Wirecard UK può continuare ad operare: via libera dalla FCA

Wirecard UK può continuare ad operare: via libera dalla FCA
Ali Raza
30 giu 2020, 15:28 PM
  • La FCA del Regno Unito ha annunciato che Wirecard UK può continuare ad operare come di consueto.
  • Il watchdog finanziario non ha eliminato tutte le restrizioni, ma l'azienda può di nuovo operare.
  • Le restrizioni sono state imposte dopo la scoperta dell'ammanco di 1,9 mrd di euro nei conti dell'azienda.

L'autorità di vigilanza finanziaria del Regno Unito, la FCA, ha recentemente imposto restrizioni alla filiale britannica della società di pagamenti tedesca Wirecard. Le restrizioni sono state originariamente poste in essere il 26 giugno, dopo che un rapporto ha rilevato che i conti della società avevano una mancanza di 1,9 miliardi di euro.

Ora, solo pochi giorni dopo, la FCA ha deciso di eliminare alcune delle restrizioni, abbastanza per consentire all'azienda di continuare a operare e a servire i propri clienti.
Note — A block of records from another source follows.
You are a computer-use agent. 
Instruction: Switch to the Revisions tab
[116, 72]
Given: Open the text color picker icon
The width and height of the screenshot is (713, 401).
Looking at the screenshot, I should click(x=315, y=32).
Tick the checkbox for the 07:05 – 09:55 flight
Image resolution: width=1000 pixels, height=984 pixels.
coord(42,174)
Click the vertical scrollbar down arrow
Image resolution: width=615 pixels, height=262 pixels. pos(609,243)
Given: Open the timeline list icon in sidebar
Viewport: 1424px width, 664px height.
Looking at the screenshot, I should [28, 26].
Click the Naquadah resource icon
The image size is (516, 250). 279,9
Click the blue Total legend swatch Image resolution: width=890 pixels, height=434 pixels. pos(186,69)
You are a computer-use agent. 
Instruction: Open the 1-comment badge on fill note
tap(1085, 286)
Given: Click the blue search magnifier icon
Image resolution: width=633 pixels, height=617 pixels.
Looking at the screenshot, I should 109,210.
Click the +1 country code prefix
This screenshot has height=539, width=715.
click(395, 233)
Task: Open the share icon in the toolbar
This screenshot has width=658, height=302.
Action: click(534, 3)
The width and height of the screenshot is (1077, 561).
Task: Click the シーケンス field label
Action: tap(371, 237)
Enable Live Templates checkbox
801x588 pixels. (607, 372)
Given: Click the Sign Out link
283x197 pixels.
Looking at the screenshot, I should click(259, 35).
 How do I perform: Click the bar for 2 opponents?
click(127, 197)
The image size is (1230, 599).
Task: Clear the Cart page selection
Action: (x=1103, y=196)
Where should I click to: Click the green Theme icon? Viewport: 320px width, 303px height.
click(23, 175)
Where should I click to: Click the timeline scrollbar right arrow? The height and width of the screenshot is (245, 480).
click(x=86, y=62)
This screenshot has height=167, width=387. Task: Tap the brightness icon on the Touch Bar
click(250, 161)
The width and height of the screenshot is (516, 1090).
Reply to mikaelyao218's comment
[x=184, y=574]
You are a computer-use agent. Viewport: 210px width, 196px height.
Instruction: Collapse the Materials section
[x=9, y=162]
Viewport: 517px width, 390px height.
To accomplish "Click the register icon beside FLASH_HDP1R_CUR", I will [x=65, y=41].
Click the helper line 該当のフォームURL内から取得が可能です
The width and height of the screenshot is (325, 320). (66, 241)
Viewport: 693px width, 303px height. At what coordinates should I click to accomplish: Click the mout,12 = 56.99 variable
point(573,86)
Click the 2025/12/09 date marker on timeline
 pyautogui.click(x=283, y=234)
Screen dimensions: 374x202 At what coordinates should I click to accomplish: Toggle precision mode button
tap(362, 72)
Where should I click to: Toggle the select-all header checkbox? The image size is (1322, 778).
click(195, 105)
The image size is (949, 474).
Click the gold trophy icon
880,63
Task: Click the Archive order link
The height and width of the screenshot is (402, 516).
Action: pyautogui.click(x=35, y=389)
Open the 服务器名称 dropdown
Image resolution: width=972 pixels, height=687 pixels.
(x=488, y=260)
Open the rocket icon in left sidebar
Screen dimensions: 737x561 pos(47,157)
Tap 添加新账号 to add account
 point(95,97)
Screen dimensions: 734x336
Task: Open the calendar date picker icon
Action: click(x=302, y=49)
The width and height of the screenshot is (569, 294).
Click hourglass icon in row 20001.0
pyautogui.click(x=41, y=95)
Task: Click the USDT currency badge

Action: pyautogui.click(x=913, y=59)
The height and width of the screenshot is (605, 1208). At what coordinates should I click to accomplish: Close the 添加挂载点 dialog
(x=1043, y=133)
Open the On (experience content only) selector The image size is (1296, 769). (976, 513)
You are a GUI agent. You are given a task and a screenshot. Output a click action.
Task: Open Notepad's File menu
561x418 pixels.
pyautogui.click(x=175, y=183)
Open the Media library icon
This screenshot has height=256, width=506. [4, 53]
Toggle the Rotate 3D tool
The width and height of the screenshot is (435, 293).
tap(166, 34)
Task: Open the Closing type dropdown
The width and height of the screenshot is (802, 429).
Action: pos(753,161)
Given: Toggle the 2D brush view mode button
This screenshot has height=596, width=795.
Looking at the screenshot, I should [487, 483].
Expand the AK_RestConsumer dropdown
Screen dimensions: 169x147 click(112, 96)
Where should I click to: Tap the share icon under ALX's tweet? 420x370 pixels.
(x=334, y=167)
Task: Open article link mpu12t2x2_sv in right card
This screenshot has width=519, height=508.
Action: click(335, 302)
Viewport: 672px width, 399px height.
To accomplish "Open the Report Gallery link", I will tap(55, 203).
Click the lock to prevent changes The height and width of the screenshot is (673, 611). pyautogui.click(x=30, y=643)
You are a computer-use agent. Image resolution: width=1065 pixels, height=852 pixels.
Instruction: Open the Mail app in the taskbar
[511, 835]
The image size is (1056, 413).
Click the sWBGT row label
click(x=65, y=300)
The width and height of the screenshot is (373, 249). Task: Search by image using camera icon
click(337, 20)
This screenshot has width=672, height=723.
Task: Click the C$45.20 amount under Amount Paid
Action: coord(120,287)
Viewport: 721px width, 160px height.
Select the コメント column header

FCA rimuove le restrizioni

La FCA ha rilasciato la sua dichiarazione lunedì 29 giugno. Ha dichiarato di aver collaborato a stretto contatto con l'ufficio di Wirecard nel Regno Unito, nonché con altre autorità. L'obiettivo della collaborazione era quello di garantire che la società soddisfacesse determinati requisiti necessari per poter continuare a operare.

Dopo diversi giorni di colloqui, la FCA ha annunciato: "Siamo ora in grado di consentire a Wirecard di riprendere l'attività operativa. "

La società ha ricevuto l'autorizzazione dalla FCA a fornire servizi di pagamento, a emettere moneta elettronica e a distribuirla sulle carte di pagamento. Le restrizioni sono state revocate proprio dalla giornata di oggi, dalle 00:01 del 30 giugno.

Naturalmente, non tutte le restrizioni sono state revocate e alcune dovranno rimanere in vigore fino a nuovo avviso, come ad esempio le restrizioni relative ai luoghi in cui Wirecard UK può permettere la detenzione del denaro dei clienti, o la capacità dell'azienda di trasferire i propri fondi.

La mancata abolizione delle restrizioni avrebbe potuto avere gravi conseguenze

La decisione della FCA è stata probabilmente forzata anche da un avvertimento emesso da un gruppo di società di pagamento, la Emerging Payments Association. Il gruppo rappresenta più di 130 aziende e ha affermato che la mancanza di pagamenti potrebbe portare a fallimenti aziendali e alla perdita di posti di lavoro.

Secondo il gruppo, Wirecard doveva riprendere le normali attività il prima possibile.

L'allentamento delle restrizioni è stato accolto con favore anche dai clienti, che da venerdì scorso erano rimasti chiusi fuori dai propri conti. Mentre la FCA ha sostenuto che le restrizioni erano destinate a proteggere il denaro dei clienti, il fatto che i clienti non potessero accedere ai propri soldi ha messo molti in una situazione difficile.

Il consenso della FCA a che Wirecard continui a funzionare è la prova che il watchdog del Regno Unito ha riconosciuto questi problemi e che ha fatto tutto il possibile per alleviarli.